La “suavidad” de la Ley Concursal (antes llamada suspensión de pagos) permite a más de un cabronazo de estos mal llamados “emprendedores” utilizarla con fines escabrosos. No es el primero que se declara en proceso Concursal y que paralelamente en otra empresa con los mismos fines y objetivos con testaferros bajo su mando, se hacen con el activo de esa primera empresa, pactando con los acreedores a la baja el pago de la deuda.

De forma tal que una suspensión valorada en 100 la puede adquirir el propio suspenso, montando empresas paralelas por 20 ó 30.

Vuelven a empezar de 0 pero con unas instalaciones y existencias valoradas en 100, el personal a la calle cobrando por el Fondo de Garantía Salarial y estos hijos de su madre tan panchos y con su buen cochazo y la vida sigue igual.

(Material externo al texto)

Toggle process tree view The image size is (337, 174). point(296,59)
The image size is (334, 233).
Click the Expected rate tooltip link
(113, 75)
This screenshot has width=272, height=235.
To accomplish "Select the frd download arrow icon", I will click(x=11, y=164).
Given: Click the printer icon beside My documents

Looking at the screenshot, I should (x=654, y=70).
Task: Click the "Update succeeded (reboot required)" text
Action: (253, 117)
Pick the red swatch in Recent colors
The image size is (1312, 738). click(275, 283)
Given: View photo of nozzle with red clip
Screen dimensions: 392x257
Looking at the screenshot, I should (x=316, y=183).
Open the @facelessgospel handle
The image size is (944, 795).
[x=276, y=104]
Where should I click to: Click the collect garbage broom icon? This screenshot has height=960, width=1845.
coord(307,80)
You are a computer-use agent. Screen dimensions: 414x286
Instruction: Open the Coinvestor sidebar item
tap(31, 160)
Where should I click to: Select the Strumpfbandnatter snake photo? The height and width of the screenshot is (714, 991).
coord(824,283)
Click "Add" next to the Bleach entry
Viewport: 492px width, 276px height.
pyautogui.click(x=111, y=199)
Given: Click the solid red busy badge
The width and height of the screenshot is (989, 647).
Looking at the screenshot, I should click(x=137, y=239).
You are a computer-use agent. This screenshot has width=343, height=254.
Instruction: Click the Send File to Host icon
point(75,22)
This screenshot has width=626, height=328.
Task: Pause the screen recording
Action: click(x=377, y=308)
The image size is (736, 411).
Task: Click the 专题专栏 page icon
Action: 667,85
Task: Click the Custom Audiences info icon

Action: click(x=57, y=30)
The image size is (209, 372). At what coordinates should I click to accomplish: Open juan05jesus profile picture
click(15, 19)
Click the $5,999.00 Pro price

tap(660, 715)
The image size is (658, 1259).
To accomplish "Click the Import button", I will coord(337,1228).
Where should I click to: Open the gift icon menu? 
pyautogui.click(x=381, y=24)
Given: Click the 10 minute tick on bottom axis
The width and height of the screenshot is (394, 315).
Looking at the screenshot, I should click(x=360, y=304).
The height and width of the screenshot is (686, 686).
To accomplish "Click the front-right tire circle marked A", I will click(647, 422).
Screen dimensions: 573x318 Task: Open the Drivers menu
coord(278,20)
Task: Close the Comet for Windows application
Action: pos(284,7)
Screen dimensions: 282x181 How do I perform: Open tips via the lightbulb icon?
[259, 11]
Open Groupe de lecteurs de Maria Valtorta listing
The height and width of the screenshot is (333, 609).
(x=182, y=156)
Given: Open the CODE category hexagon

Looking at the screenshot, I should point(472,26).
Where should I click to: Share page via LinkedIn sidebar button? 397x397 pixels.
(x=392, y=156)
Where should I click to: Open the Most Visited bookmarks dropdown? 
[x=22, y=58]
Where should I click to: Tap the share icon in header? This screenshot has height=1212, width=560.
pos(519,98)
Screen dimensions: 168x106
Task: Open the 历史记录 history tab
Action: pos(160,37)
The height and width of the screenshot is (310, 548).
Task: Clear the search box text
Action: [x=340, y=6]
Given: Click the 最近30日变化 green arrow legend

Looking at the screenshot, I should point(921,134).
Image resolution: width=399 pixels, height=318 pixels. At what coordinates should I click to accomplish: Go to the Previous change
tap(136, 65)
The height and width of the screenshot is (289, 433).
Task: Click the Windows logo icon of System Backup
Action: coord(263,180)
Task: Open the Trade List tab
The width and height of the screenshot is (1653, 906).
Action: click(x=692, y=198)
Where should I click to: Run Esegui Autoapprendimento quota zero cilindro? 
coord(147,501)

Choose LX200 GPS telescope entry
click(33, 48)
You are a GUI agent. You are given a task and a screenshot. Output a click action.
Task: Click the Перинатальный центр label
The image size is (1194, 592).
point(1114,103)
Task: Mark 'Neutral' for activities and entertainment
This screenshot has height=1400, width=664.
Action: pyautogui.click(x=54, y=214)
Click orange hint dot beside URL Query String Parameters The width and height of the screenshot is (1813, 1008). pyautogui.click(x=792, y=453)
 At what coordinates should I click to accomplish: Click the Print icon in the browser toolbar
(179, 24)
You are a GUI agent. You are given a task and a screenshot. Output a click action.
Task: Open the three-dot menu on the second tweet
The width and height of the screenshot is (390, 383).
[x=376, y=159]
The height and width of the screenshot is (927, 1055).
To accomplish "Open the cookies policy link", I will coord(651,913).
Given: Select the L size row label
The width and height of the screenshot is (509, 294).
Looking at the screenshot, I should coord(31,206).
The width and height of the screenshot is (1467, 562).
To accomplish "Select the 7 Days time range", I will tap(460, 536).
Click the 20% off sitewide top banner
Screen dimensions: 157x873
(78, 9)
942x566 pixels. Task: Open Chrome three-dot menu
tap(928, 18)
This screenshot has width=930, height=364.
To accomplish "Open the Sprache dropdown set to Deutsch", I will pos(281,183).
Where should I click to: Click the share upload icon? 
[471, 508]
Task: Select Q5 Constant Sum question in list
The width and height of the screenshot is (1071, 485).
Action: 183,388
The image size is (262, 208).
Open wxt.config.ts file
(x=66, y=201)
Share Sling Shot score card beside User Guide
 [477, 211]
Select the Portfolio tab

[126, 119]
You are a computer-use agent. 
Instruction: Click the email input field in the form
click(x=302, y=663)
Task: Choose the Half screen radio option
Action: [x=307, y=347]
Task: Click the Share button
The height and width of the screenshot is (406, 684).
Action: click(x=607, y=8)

Ahora que no nos venda milongas el gobierno del Psoe, es urgente la anulación de la reforma laboral de Mpunto Rajoy y realizar una nueva que sea, solamente, justa y digna para el trabajador, con sus derechos y obligaciones, pero JUSTA.

Las presiones de los empresarios, hasta hoy, teniendo en cuenta la provisionalidad del gobierno de Sánchez, han surtido efecto y pese a las presiones de Podemos las promesas del presidente en funciones han quedado en aguas de borrajas.

La derogación de la reforma laboral de la ignominia a los trabajadores es, más que de justicia, una necesidad urgente y apremiante. El empresario se ha acostumbrado a sacar el beneficio industrial a costa del salario del trabajador, el señuelo del sueldo mínimo interprofesional a 900 euros es un espejismo propiciado por lo políticos pero que el empresario incumple llegando a acuerdos tácito con el empleado, “o aceptas o te despido, no hay otra” y lo que se firma en nómina nada tiene que  ver con lo que es la realidad de lo que percibe el trabajador.

Por otra parte, la inutilidad de las inspecciones de trabajo, la connivencia entre la autoridad laboral y el empresario es vergonzosa e incluso delictiva, otra cosa es que todo sea alegal que no ilegal.

Todo se traduce en la conveniencia de inflar las listas de “ocupados”, en que cada trimestre nos vuelvan a engañar con la misma noticia, con el mismo rollo macabeo de que el  paro baja y que aumentan las cotizaciones en la seguridad social, cuando la realidad es que tus familiares siguen buscando un empleo estable y, por lo menos, “decoroso”, tus vecinos semana si, semana no, están engrosando las listas del paro obrero, la pobreza sigue endémica, y lo peor de todo es que los políticos, más preocupados por la poltrona y el poder que por solucionar los problemas de la gente no da la impresión que el tema pueda cambiar a corto o medio plazo.

La crisis existe y no me vale la estadísticas en cuanto a los españoles que se van de vacaciones, ni los que dicen que la situación mejora cuando van a comer a un restaurante un fin de semana y lo ven lleno y sin posibilidad de encontrar mesa, o el aumento de venta de vehículos de turismo. Para nada es síntoma de crecimiento económico y salida del agujero, que un 25% de la población disponga de posibilidades de cambiar de coche, irse de vacaciones o comer los fines de semana fuera de casa, no significa nada de nada, por mucho que los economistas nos vengan con historietas de “España va mejor, mucho mejor” la realidad es que seguimos con más pobreza y miseria, incluso en la población trabajadora que a duras penas puede comer el pan nuestro de cada día.